MAHKEMESİ :İcra Ceza Mahkemesi
SUÇ : Gerçeğe aykırı beyanda bulunmak
Yerel Mahkemece bozma üzerine verilen hükümler temyiz edilmekle; başvurunun süresi, kararın niteliği ve suç tarihine göre dosya incelendi, gereği görüşülüp düşünüldü:
Temyiz isteğinin reddi nedenleri bulunmadığından işin esasına geçildi.
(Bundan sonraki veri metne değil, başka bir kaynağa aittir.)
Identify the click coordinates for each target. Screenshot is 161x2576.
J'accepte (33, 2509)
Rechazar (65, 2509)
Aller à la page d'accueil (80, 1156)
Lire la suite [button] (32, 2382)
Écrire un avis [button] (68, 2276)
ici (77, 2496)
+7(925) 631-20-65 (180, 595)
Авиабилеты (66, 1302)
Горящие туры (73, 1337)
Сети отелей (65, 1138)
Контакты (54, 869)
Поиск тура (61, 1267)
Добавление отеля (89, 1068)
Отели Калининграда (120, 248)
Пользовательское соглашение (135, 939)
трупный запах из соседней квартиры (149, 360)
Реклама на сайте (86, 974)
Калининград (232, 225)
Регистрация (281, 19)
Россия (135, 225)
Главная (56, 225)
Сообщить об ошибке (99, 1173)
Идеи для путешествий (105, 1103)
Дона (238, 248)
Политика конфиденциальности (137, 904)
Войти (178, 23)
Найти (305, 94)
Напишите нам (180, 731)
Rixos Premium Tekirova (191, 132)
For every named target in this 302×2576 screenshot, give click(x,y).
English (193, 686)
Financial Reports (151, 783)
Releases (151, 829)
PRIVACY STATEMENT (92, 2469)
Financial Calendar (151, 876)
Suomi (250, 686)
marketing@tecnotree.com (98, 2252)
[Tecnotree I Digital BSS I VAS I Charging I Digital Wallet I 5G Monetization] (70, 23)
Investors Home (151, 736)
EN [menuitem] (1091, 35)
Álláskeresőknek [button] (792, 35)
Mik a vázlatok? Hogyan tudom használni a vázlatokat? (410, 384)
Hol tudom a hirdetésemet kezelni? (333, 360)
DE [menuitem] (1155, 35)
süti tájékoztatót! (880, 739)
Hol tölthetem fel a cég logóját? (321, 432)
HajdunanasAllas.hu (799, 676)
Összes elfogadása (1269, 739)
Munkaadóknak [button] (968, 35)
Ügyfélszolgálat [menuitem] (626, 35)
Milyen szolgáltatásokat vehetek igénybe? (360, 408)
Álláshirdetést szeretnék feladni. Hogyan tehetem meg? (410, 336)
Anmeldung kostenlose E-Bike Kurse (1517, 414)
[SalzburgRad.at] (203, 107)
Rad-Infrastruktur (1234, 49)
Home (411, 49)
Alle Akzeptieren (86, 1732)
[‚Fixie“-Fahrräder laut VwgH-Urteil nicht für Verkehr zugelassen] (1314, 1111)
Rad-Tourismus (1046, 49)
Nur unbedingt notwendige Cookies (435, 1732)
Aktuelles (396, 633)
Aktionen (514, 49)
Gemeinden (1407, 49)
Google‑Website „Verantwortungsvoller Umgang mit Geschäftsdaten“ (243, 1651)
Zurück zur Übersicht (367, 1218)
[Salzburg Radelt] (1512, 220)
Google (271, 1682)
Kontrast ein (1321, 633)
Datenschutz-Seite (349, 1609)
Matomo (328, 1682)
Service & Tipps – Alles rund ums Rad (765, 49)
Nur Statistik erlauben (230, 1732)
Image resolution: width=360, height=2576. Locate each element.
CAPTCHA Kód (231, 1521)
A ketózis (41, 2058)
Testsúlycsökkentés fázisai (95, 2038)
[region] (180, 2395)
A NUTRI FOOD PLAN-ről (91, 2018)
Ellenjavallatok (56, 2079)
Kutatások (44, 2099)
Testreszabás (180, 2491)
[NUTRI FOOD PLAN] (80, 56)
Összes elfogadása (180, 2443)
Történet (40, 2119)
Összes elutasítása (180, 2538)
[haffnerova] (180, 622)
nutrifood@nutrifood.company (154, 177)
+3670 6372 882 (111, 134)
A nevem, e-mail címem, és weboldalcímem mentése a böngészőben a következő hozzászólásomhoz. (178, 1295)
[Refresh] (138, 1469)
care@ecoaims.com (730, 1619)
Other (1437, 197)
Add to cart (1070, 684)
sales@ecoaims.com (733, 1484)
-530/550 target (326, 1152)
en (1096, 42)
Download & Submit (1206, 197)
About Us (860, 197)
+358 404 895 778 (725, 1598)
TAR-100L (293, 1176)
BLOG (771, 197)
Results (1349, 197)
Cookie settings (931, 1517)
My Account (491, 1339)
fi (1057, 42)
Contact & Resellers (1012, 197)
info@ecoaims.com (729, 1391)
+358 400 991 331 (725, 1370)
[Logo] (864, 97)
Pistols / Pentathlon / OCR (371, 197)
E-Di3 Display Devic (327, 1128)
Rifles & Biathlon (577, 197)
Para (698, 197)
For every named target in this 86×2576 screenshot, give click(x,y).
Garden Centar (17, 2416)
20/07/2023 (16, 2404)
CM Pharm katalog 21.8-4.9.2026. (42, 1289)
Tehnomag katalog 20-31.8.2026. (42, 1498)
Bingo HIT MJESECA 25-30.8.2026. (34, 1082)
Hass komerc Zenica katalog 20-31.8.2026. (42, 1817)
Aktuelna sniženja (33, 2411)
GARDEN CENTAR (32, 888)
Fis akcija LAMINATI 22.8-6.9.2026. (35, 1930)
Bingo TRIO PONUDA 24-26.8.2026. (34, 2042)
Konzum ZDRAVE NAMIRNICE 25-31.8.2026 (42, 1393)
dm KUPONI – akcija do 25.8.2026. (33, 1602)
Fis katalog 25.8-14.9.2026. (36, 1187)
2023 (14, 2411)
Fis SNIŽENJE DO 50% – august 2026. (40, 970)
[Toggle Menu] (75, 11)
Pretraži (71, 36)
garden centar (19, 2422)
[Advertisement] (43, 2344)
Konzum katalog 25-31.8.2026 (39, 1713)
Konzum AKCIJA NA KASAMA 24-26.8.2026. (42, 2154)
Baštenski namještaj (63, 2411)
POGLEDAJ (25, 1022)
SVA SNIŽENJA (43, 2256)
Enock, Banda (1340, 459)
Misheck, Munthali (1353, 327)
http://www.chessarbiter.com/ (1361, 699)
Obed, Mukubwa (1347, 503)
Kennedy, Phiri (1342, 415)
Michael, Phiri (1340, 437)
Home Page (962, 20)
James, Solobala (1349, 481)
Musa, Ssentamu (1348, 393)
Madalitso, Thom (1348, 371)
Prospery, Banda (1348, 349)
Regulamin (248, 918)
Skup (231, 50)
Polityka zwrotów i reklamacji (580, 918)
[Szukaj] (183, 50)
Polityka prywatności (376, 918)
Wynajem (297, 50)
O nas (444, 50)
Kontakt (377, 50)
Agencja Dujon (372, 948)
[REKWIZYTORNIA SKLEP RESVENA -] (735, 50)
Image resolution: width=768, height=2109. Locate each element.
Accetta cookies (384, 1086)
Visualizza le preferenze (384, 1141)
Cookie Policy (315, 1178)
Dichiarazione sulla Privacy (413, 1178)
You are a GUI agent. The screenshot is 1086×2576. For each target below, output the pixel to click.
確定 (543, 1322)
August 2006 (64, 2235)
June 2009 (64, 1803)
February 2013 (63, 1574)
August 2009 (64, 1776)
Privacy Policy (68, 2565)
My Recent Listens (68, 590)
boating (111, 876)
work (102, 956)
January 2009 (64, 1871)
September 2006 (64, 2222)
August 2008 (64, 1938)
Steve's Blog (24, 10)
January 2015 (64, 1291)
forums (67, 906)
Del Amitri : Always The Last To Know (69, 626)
1 ) “Gerçeğe aykırı beyanda bulunmak” suçuna ilişkin olarak kurulan hükme yönelik yapılan incelemede;
Sanıkların eylemlerinin 2004 sayılı İİK'nın 338. maddesi kapsamında olduğu, suç tarihinin 21/02/2012 tarihi olduğu, suçun gerektirdiği cezanın türü ve üst sınırına göre davanın 5237 sayılı TCK’nın 66/1-e ve 67. maddelerinde öngörülen 8 yıllık olağan zamanaşımı süresine tabi bulunduğu, zamanaşımının son kesildiği 11/10/2012 tarihli sanıkların mahkeme huzurunda alınan savunmaları ile mahkeme karar tarihi arasında zamanaşımını kesen herhangi bir hüküm ve işlem bulunmaması nedeniyle, 5237 sayılı TCK’nın 66/1-e maddesinde öngörülen zamanaşımı süresinin 11/10/2020 tarihinde yargılama sırasında dolduğunun anlaşılması,
Bozmayı gerektirmiş, şikayetçi vekilinin temyiz nedenleri bu itibarla yerinde görüldüğünden, hükümlerin 5320 sayılı Kanun’un 8/1. maddesi gereğince yürürlükte bulunan 1412 sayılı CMUK’nın 321. maddesi uyarınca tebliğnameye uygun olarak BOZULMASINA, ancak bu husus yeniden yargılamayı gerektirmediğinden, CMUK’nın 322. maddesinin verdiği yetkiyle 5271 sayılı CMK’nın 223/8 maddesi uyarınca gerçekleşen zamanaşımı nedeniyle davaların ayrı ayrı DÜŞÜRÜLMESİNE,
2-) Tazminata ilişkin olarak kurulan hükme yönelik yapılan incelemede;
Vicdani kanının oluştuğu duruşma sürecini yansıtan tutanaklar, belgeler ve gerekçe içeriğine göre yapılan incelemede,eyleme ve yükletilen suça yönelik şikayetçi vekilinin temyiz nedenleri yerinde görülmediğinden tebliğnameye uygun olarak, TEMYİZ DAVASININ ESASTAN REDDİYLE HÜKMÜN ONANMASINA, 05/07/2022 tarihinde oy birliğiyle karar verildi.